Soudain, une violente tempête s’abat sur le continent et l’île enveloppée de brouillard est isolée, personne ne peut plus emprunter le pont qui la relie au monde. Au cours de cette semaine étrange vont se produire des événements qui vont remettre en cause les frontières entre la réalité et la fiction, le passé et l’avenir, la vie et la mort. Les écrivains vont être troublés par la rencontre avec ces inconnus que sont les personnages qu’ils ont créés. Ce jeune rebelle de 20 ans si grossier avec les femmes, qui est-il réellement ? L’excentrique diva, dont personne ne comprend le langage, vient-elle de l’imagination de la romancière mûre, désespérée de ne pas pouvoir téléphoner à son mari ? La population de l’île aussi est troublée, mais pour des raisons différentes.

À la fois drôle et profond, un roman sur la confrontation avec la création.

  • "Dans ce nouveau roman, José Eduardo Agualusa poursuit son exploration autour de la création, le long de cette frontière si perméable entre fiction et réalité, entre rationalité et fantas­tique. [...] Brillant."
    Jean-Baptiste Hamelin
    Page des libraires - Librairie Le Carnet à spirales
  • "Un entre-deux-mondes insolite par l’un des piliers de la littérature angolaise."
    Catherine Faye
    Afrique Magazine
  • Ecouter le podcast de l'émission ici
    Ariana Brandao
    RFI - RFI Convida
  • "Dans Les Vivants et les Autres, le romancier angolais José Eduardo Agualusa fait d'une petite ville de l’île de Mozambique le passionnant théâtre de toutes les littératures africaines d'hier et d'aujourd'hui."
    Anaïs Héluin
    Politis
  • "Les vivants et les autres est un roman sur la littérature, sur la création, les rapports aux personnages, à la réalité et à la vérité. [...] On sort de ce roman avec des amies et amis ! Avec paysages dans la tête et l’envie de lire encore, toujours." Lire la chronique ici
    Site Benzine Magazine
  • "José Eduardo Agualusa, coutumier des romans réalistes ou historiques, aborde avec bonheur le genre du huis clos inquiétant et y glisse avec beaucoup d’humour et un vrai sens du suspense de passionnantes réflexions sur le statut de l’écrivain."
    Alain Nicolas
    L'Humanité
  • "Dans cette mise en abîme de sa propre condition d’écrivain, Agualusa mêle comme de coutume le rêve, le questionnement de l’identité, l’entrelacement du passé et du présent, la rédemption... sans jamais renoncer à son humour pince-sans-rire. On s’amuse en écoutant ses personnages se décrire, s’aimer, s’agiter, renaître."
    Jean-Christophe Servant
    Le Monde diplomatique
  • "Un voyage sensuel et poétique doublé d’une réflexion sur l’Afrique contemporaine, et une observation très fine de notre société de l’image."
    Sandrine Poissonnier
    Paris Normandie

 

Pour Yara, qui m’a offert l’île de Mozambique

 

 

 

C’est ainsi que tout commence :

la nuit se déchire

en une immense lueur, et l’île

se détache du monde.

Un temps touche à sa fin,

un autre commence.

Personne, alors,

ne s’en rendit compte.

 

 

 

 

PREMIER JOUR

“Au début il y avait chauta (dieu) et la terre immobile.

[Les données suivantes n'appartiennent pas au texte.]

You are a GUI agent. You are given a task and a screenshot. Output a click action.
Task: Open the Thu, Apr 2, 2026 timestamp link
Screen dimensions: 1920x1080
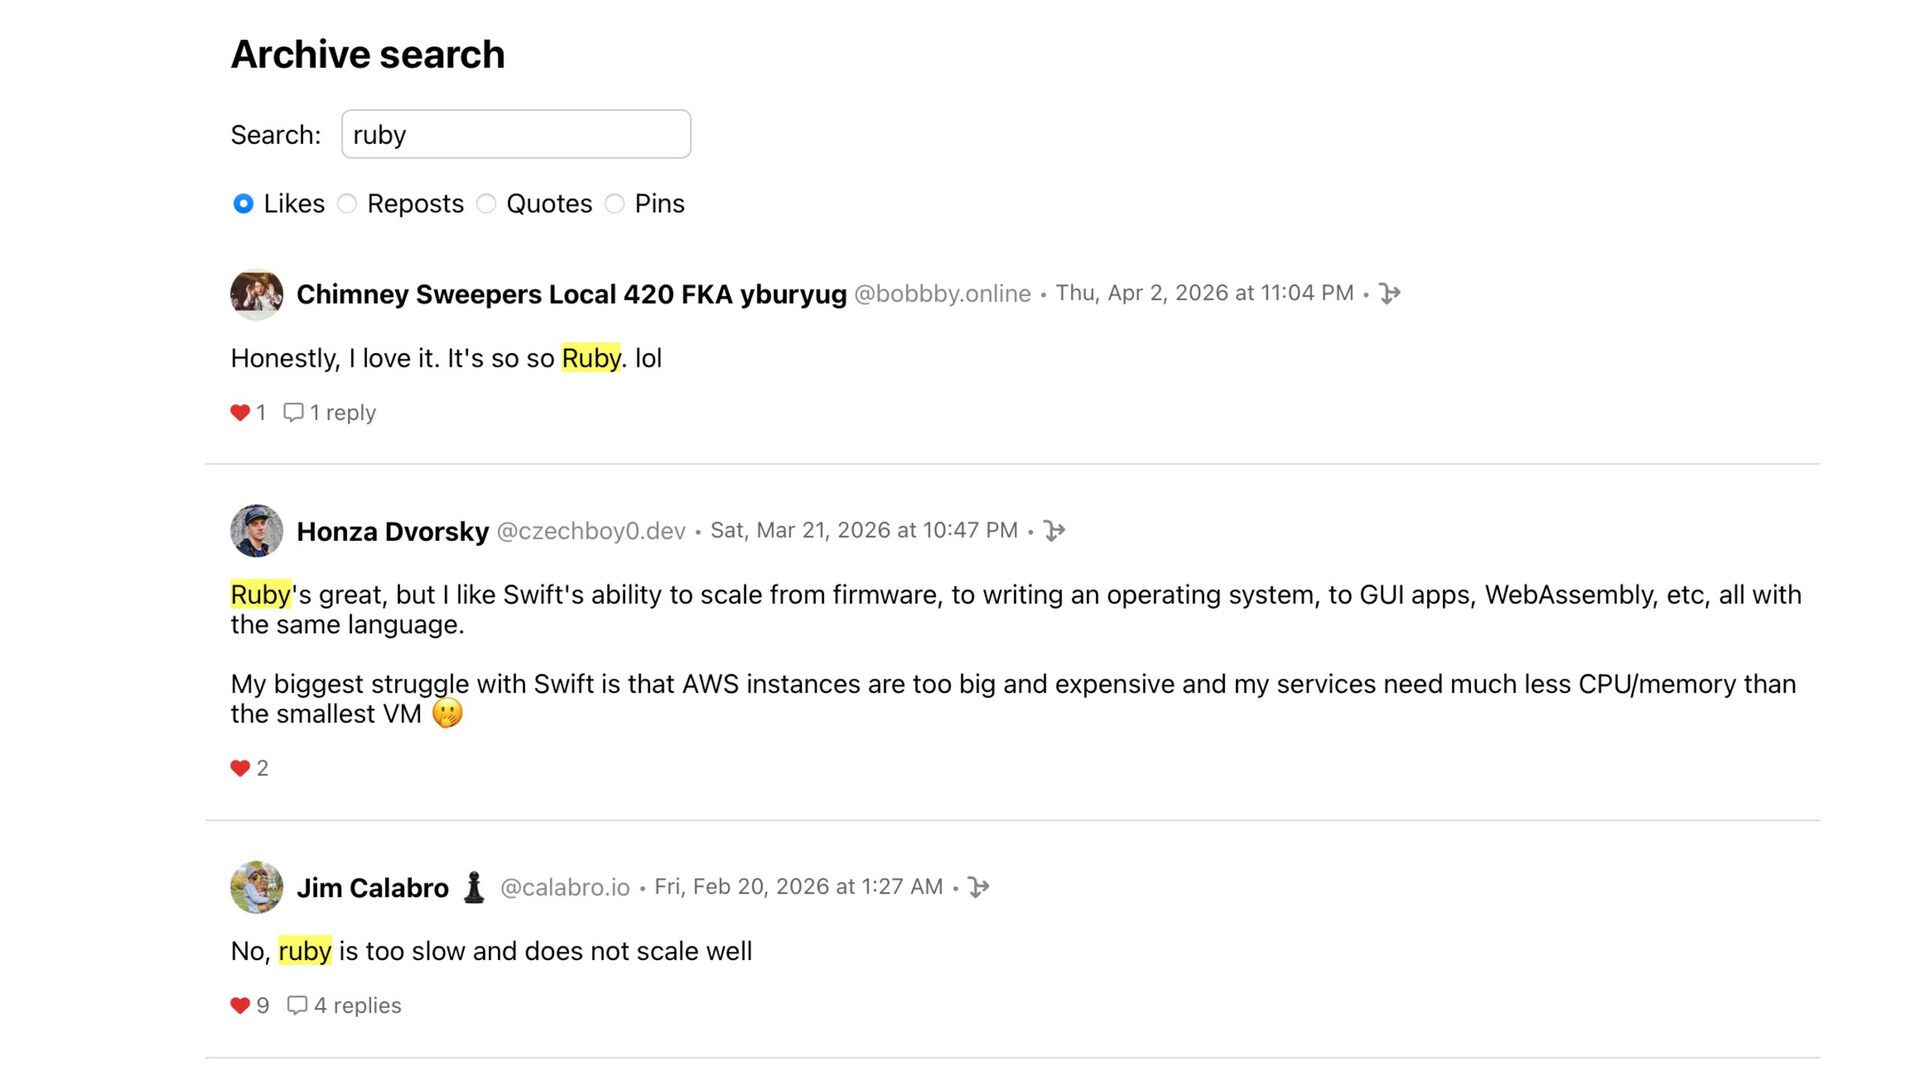click(x=1204, y=294)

Un jour, un éclair immense dessina dans le ciel la pluie qui posa sur la terre l’homme et tous les animaux.”

Ana Mafalda Leite,
“La légende de la création”

 

 

 

 

 

 

1

 

La mer est toujours accrochée à la fenêtre du salon, comme un tableau de travers, mais ce n’est pas la même que celle que Daniel Benchimol a trouvée en arrivant sur l’île, trois ans auparavant. Il s’y est plongé un nombre incalculable de fois. Il connaît les courants et les marées. Il sait où gisent les navires, les galions, les boutres et les panguays naufragés. Il a visité les plages les plus secrètes. Il a regardé les baleines dans les yeux et il les a vues partir.

Après avoir été connus intimement, les lieux comme les gens deviennent autres. L’écrivain approche un siège de la fenêtre et s’assied face à la lumière, en buvant un thé glacé. Moira dort encore, ses mains protégeant son ventre gonflé. Elle non plus n’est pas la même femme qu’il a connue, un splendide après-midi d’avril, sur la vaste véranda d’une maison coloniale, au Cap.

L’intimité est le paradis – et l’enfer. Nous tombons amoureux de ce que nous ne connaissons pas encore. L’amour est ce qui arrive à la passion une fois que l’intimité s’est installée. Si nous avons de la chance. Lui, Daniel, avait eu de la chance. Avec Moira et avec son île.

Il chausse des baskets et sort dans l’air salé du matin. Il court dans la rua dos Combatentes, qui longe le parapet, et puis, sur la plage, jusqu’à l’église de Santo António, suivi par quelques gamins qui l’encouragent – “du nerf, tonton Daniel !”, “plus vite, tonton !”. Il fait demi-tour et revient. Moira l’attend dans la cuisine, le couvert du petit-déjeuner dressé. Elle lui tend un verre.

– C’est un jus de nos citrons. Bois !

Ce que fait Daniel. Il prend une douche rapide et la rejoint à table.

– Tout est prêt pour le festival ? demande-t-il, en ouvrant un mucate, ce pain fait de farine de riz et de lait de coco, qu’il tartine de beurre de cacahuètes. Tout ça va te donner beaucoup de boulot.

– Mais c’est amusant, répond Moira. Et non, ils ne sont pas tous arrivés. On a une bonne équipe. Tout va bien se passer.

Elle porte un vaste boubou, qui n’arrive pas à camoufler son ventre de neuf mois. Elle a caché ses grosses dreadlocks sous un haut turban rouge et jaune qui lui allonge le visage.

– Comment va la petite ?

– Le petit ! Il dort.

– C’est une petite fille. J’en suis sûr. Elle s’appellera Tetembua.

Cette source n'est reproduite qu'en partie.